Storing large items in Map collections

Hi,

I've tried Googling/DDGing/Searching this forum for this, and haven't really found an authoritative answer, and the docs for most of the Map collections don't seem to obviously mention internal information about things like reallocation, detailed storage info, so apologies if the information is somewhere obvious and I haven't found it.

Does anyone have information to guide me on some of the common Map collections (BTreeMap, HashMap, IndexMap, SlotMap, etc - not sure which one I'll use yet, it sort of depends) in terms of how they handle allocating/reallocating/copying large(ish - say + 1400 bytes) V values, and if they take copies / realloc when inserting new or deleting existing items, or if they Box internally on the heap per-item (or node?) in a way which would not copy anyway?
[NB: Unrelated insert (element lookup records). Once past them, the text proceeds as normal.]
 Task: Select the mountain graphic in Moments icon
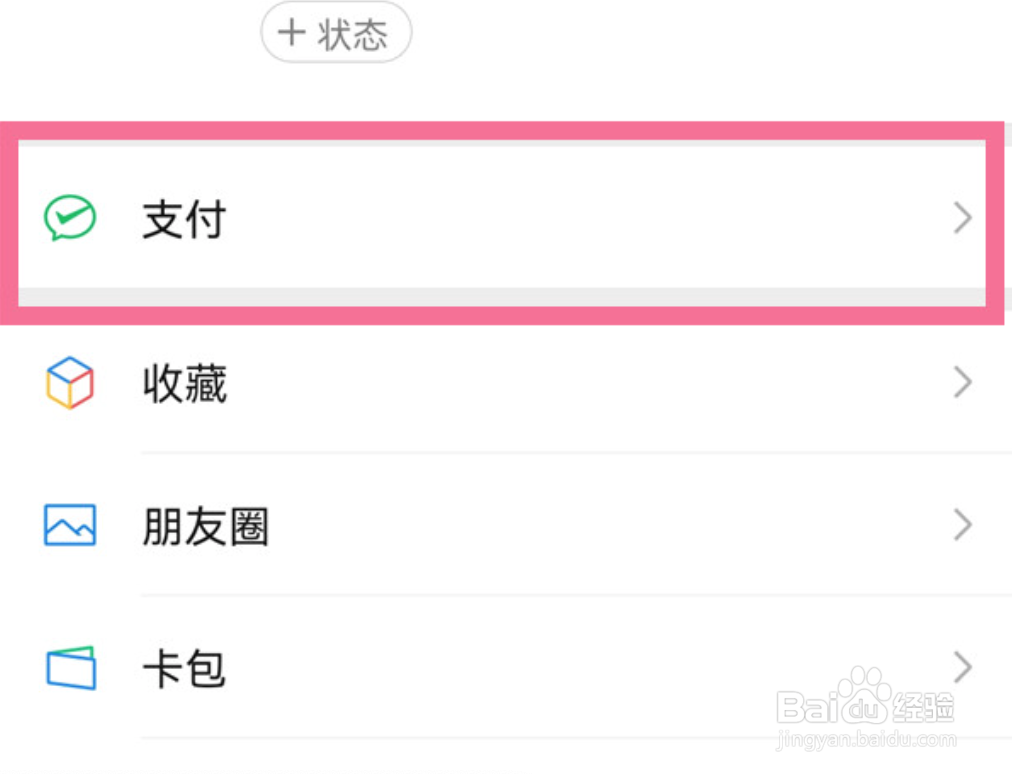point(67,528)
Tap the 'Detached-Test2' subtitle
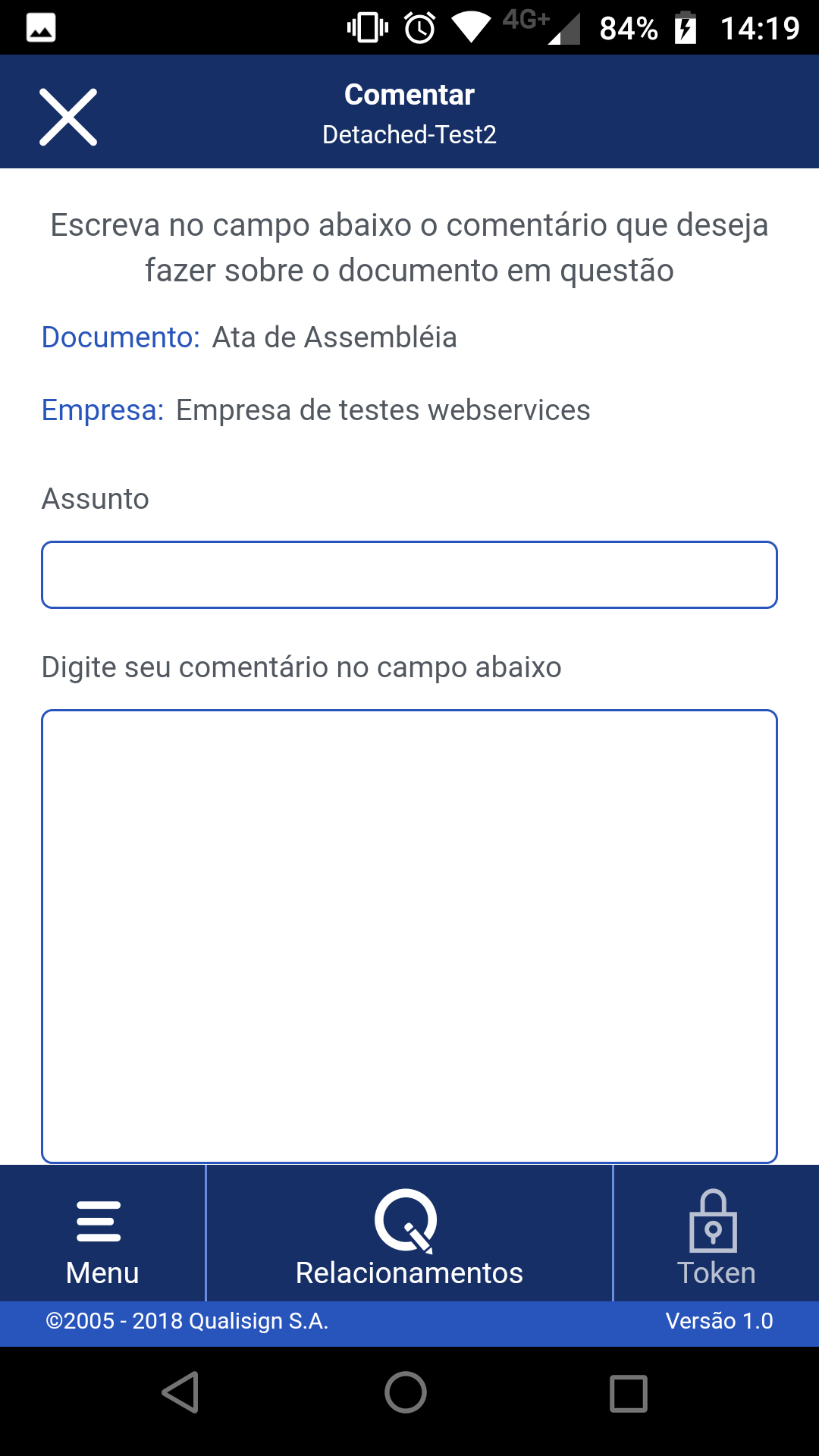Image resolution: width=819 pixels, height=1456 pixels. click(x=409, y=135)
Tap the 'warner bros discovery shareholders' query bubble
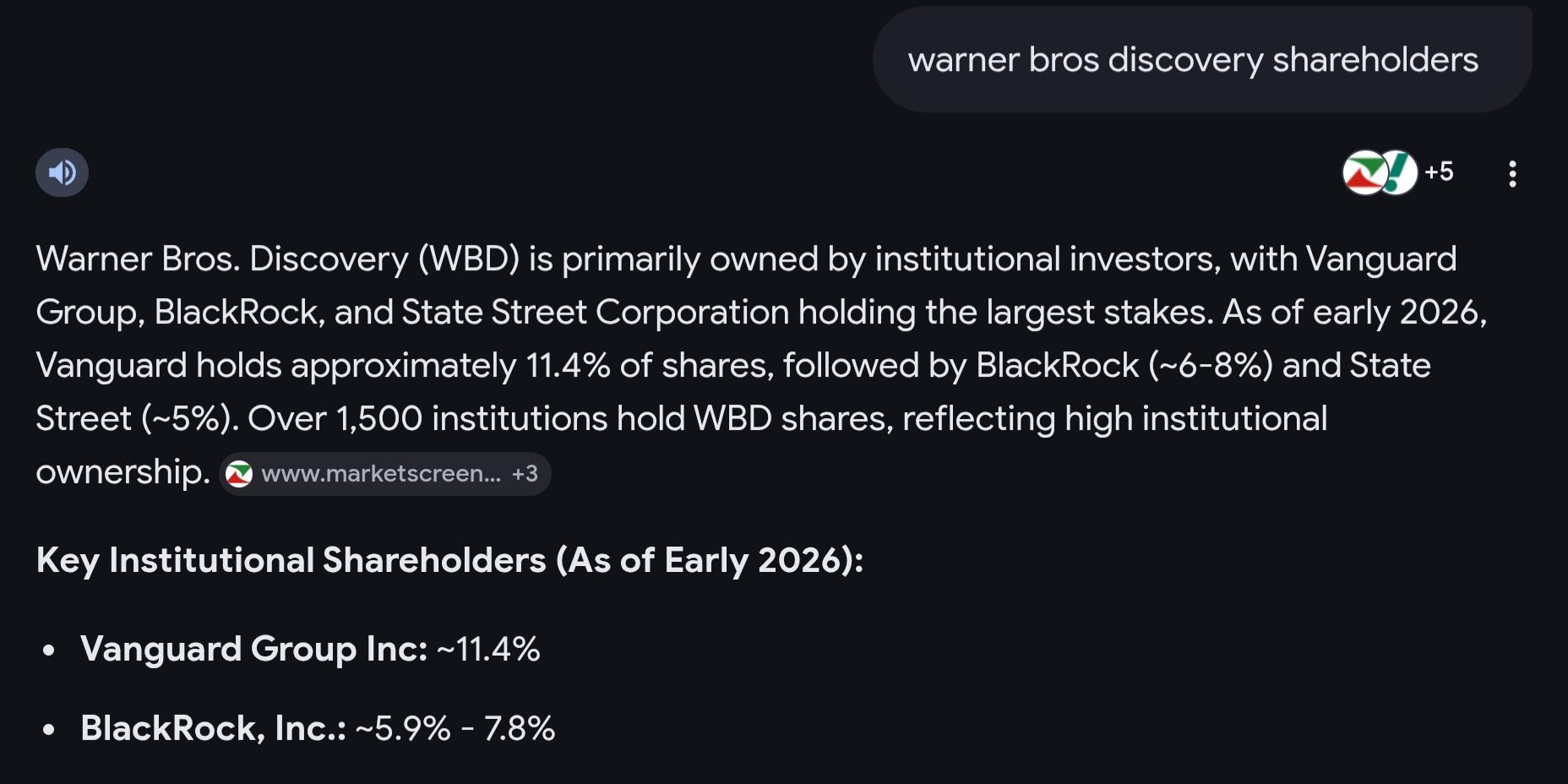 1193,60
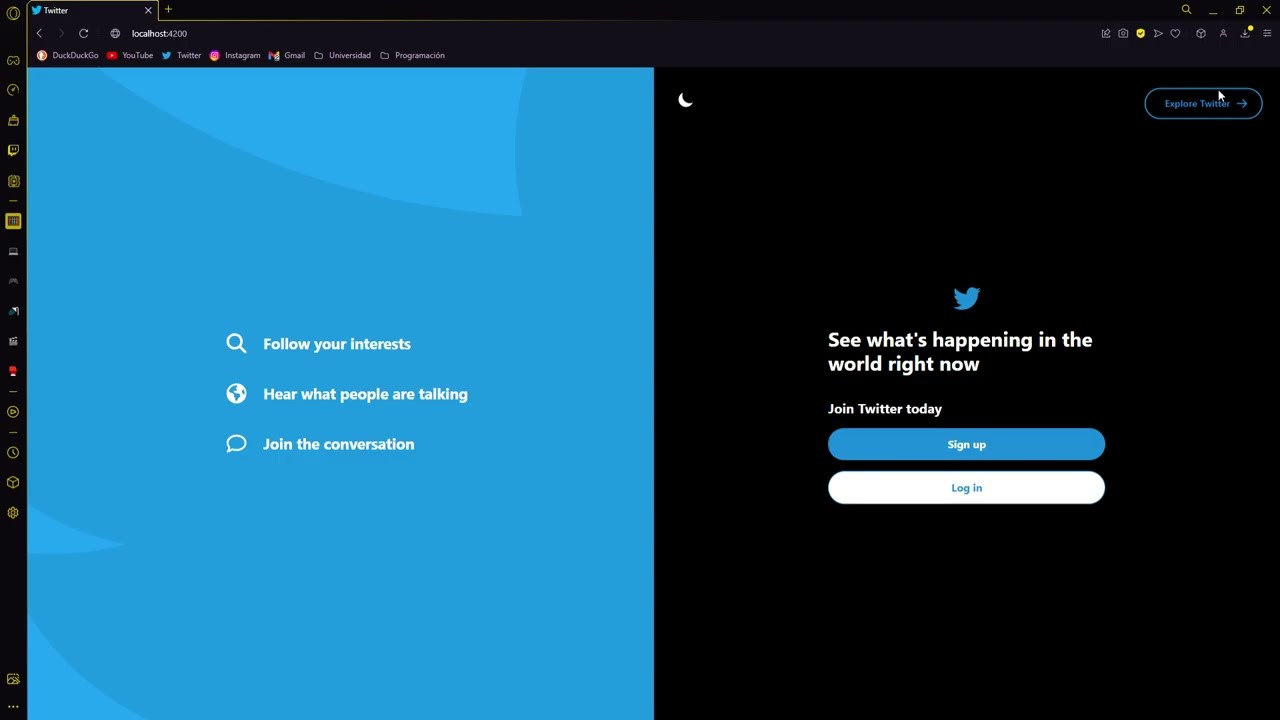The width and height of the screenshot is (1280, 720).
Task: Toggle dark mode with the moon icon
Action: [686, 100]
I'm going to look into and test/benchmark this myself in the absence of any info (which is always good practice for specific workloads!), but I was wondering whether it would be better to Box the values first in some of these Maps to possibly prevent any value copying / reallocation of the large values, and if anyone had any previous knowledge in this area to help guide my initial approach.

i.e. might it be better to use HashMap<Box<Value>>, rather than HashMap<Value> directly (and for other Map collections) to reduce copying overhead, even if that introduces an extra pointer indirection, or would some of the Map collections not require that due to the way they work internally?
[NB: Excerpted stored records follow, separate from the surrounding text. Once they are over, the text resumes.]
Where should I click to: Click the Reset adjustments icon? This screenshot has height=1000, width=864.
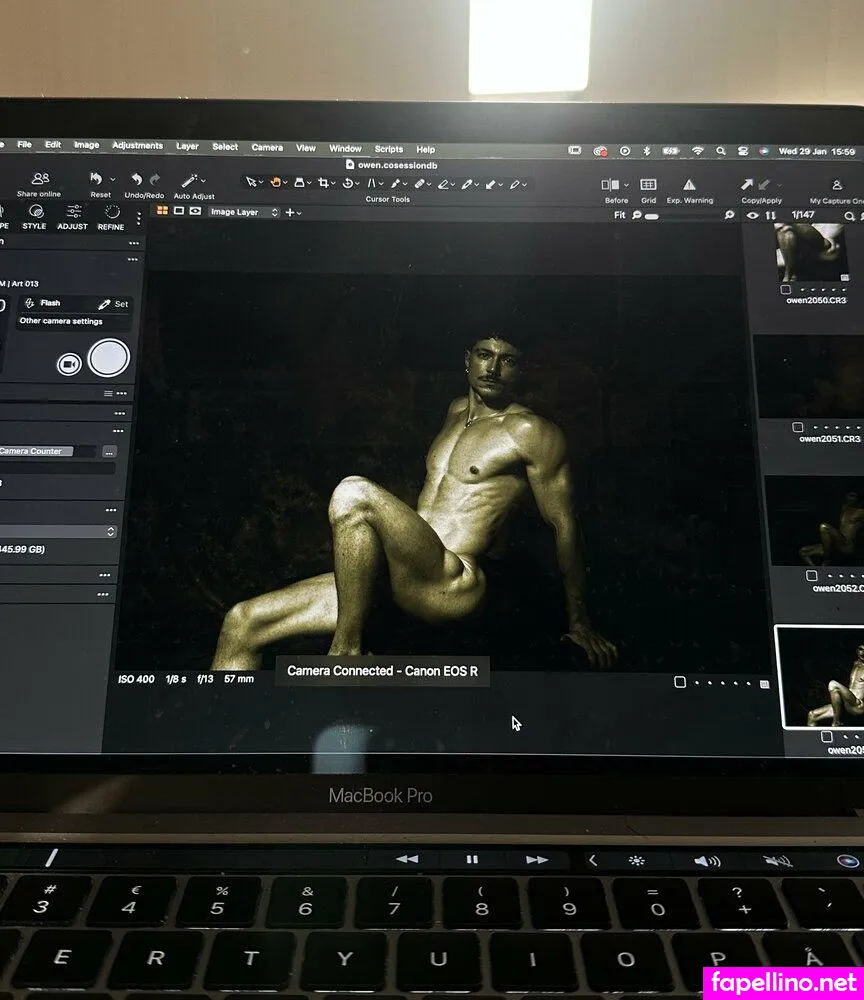click(x=96, y=178)
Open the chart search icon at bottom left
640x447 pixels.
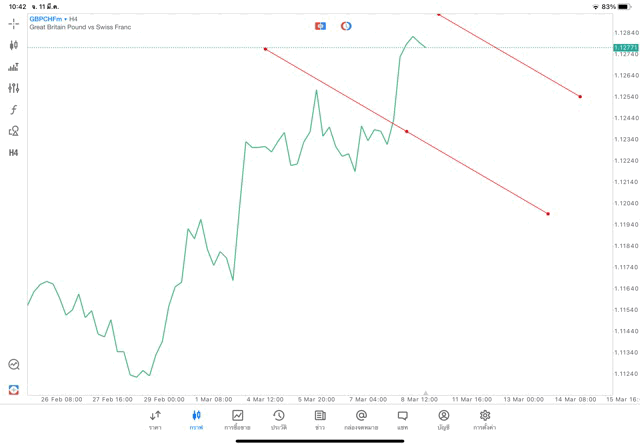tap(14, 365)

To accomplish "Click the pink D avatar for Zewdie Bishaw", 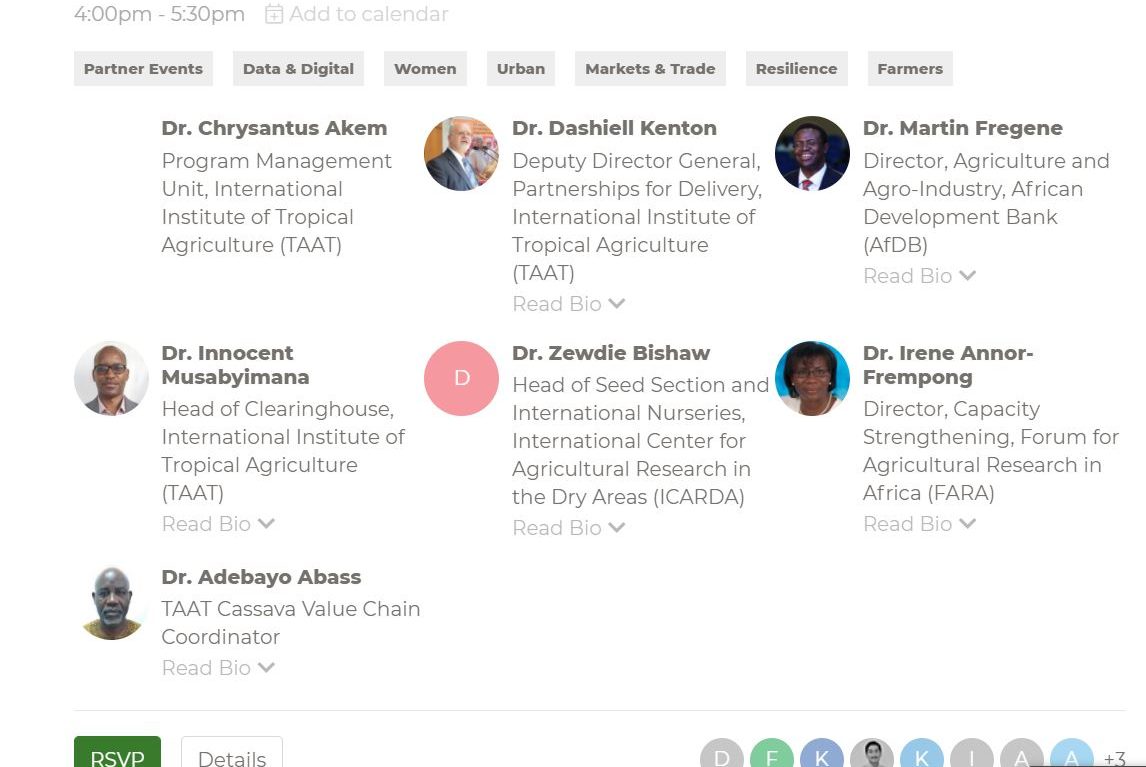I will point(461,378).
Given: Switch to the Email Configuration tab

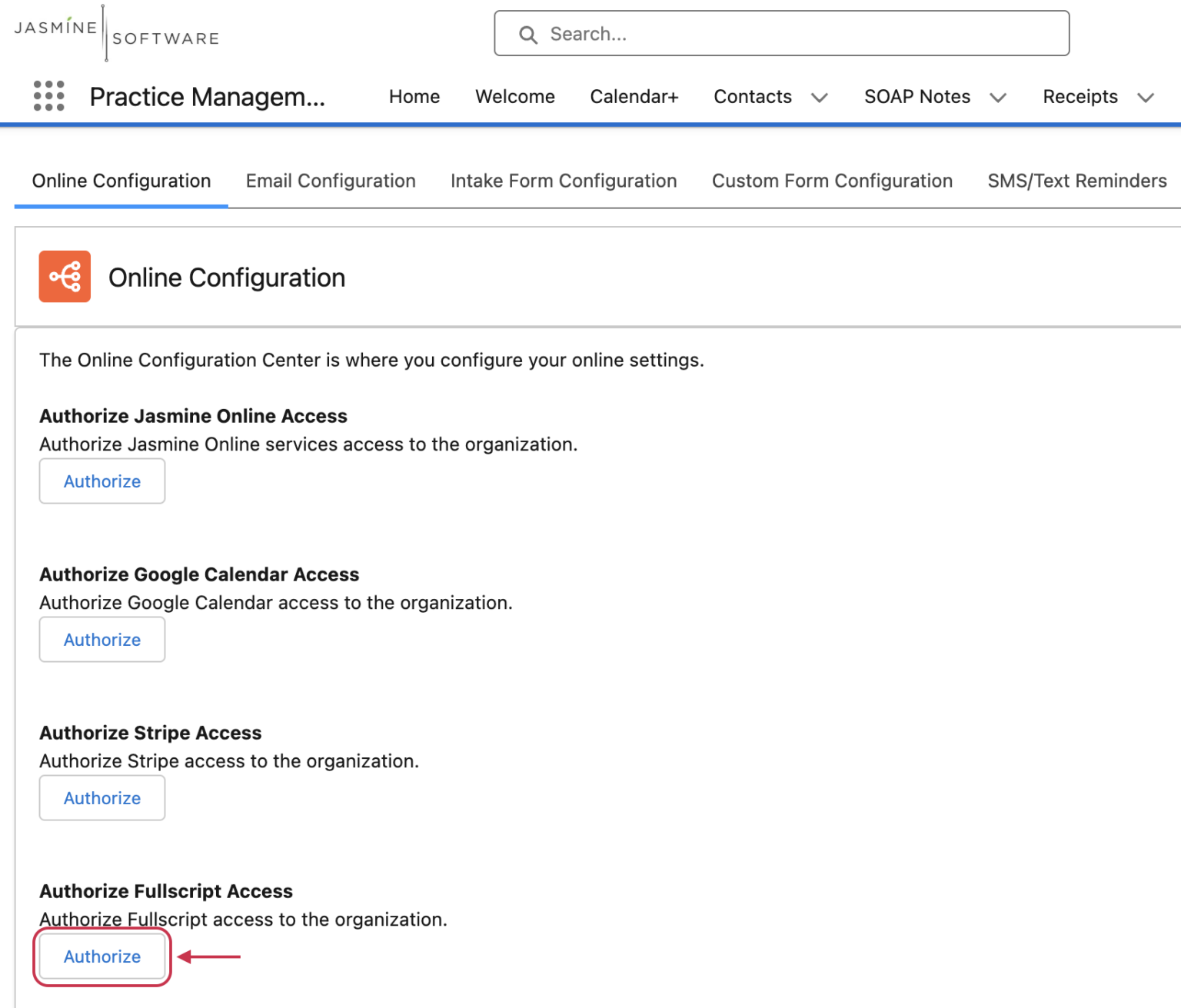Looking at the screenshot, I should (330, 181).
The use-case is a map with items that can be added and removed quite regularly, and at this point I don't (yet) want to have to go to the trouble of keeping a side-by-side Vec and SlotMap (say) in sync if there's no need to do that (I certainly don't want to be keeping indices up-to-date, but the SlotMap would help with that).

Thanks.

1 Like

I suggest not trying to answer this question at first since it will likely be answered by factors other than performance as you solidify your design and implementation.

  • Start with BtreeMap if you need ordered keys, or a HashMap if you don't or you don't know yet. Only use a SlotMap if you need its features, which is something you'll find out quickly enough if you don't already know.
  • Use unboxed values at first. The need for boxed values may arise if the values turn out to have variable sizes, or you end up having to share individual values among data structures or threads.

After you've solidified the design and have something implemented, you can fairly easily change the type of map and add boxing based on performance considerations, and these decisions should involve benchmarking of a real world workload. Rust is very nice for refactoring, because the strict type system makes it much less likely that changes will break things.

3 Likes

Sorry, been away...

Thanks, yeah, I guess I'm getting too far ahead of myself, I was just curious if there was an obvious path to avoid up-front because it would suffer from lots of copying...

I'll just go with BTreeMap for the moment and do some profiling once I get more of the infrastructure written.

Thanks again...

1 Like